My experience working with horses, has taught me a lot on how to understand the personality of different horses, the environment around us every time I ride, and when there is a situation that is causing stress to my riding partner. The more in depth I understand and manage these conditions, the better the riding performance.
My most recent experience with a thoroughbred name Moto, taught me even more. This particular breed is very intelligent, but also concerned about anything new and unexpected happening in the environment where we ride. The success of the ride and of the performance, depends on my ability to connect with him physically and mentally, to anticipate any emerging state of anxiety created by a particular situation, and to channel this into a positive energy that translates into beautiful movement and exercise.
I believe there is no difference here, with what we have to do in a business or life environment to get the most out of our people. Whenever I walk into an organization, I immediately interact with people, watch their behavior, trying to get a feeling of their passion, motivation and energy.
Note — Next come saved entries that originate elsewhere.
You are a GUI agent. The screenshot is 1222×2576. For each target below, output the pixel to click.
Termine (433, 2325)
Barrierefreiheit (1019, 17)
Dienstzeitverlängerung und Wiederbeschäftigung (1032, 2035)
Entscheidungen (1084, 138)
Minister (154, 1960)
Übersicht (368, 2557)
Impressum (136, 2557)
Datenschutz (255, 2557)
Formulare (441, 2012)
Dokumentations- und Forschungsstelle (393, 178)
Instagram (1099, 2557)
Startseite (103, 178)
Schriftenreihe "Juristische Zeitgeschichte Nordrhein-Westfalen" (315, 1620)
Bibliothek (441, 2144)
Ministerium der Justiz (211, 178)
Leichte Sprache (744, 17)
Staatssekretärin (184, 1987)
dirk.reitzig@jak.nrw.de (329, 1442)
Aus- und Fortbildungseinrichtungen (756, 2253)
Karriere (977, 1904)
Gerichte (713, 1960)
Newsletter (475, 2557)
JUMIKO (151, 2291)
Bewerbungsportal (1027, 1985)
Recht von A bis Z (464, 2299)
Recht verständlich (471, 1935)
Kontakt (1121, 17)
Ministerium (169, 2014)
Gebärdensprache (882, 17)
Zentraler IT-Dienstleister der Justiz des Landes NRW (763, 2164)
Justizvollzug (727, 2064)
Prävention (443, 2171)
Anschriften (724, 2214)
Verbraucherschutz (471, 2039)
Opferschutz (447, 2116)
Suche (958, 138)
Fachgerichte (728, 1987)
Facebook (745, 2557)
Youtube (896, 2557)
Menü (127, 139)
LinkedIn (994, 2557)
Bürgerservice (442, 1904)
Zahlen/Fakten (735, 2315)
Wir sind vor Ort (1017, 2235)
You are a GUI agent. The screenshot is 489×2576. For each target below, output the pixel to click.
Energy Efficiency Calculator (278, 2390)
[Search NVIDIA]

For me energy, or better, what I call "human energy," is the most important component to quickly understand the culture, motivation, and quality of the team and organization. This is, in most cases related to the success or poor performance of the business.
An organization with tension, low levels of cooperation and too much politics, is more focused on dispersing energy on futile conversations rather than on better execution. On the other end, in companies with a clear vision and mission, where employees and management have a coherent direction and are focused on important priorities, these companies, are more inclined to cooperation, dedication, and have stronger financials.
If I had to measure the level of human energy in a business ecosystem and translate it into a mathematical correlation, I would say that the amount of energy is inversely proportional to the amount of stress. In other words, a high respect of the culture and of the level of cooperation, with a low amount of stress, produce a high level of human energy.
I believe this approach presents business leaders and top management, with a beautiful opportunity. This position allows us not only to create the conditions for financial growth, but also to develop better and more human centric ecosystems, where people can enjoy working in an environment that gives them space for creativity, education, collaboration and compassion. A lot of this depends on our leadership style.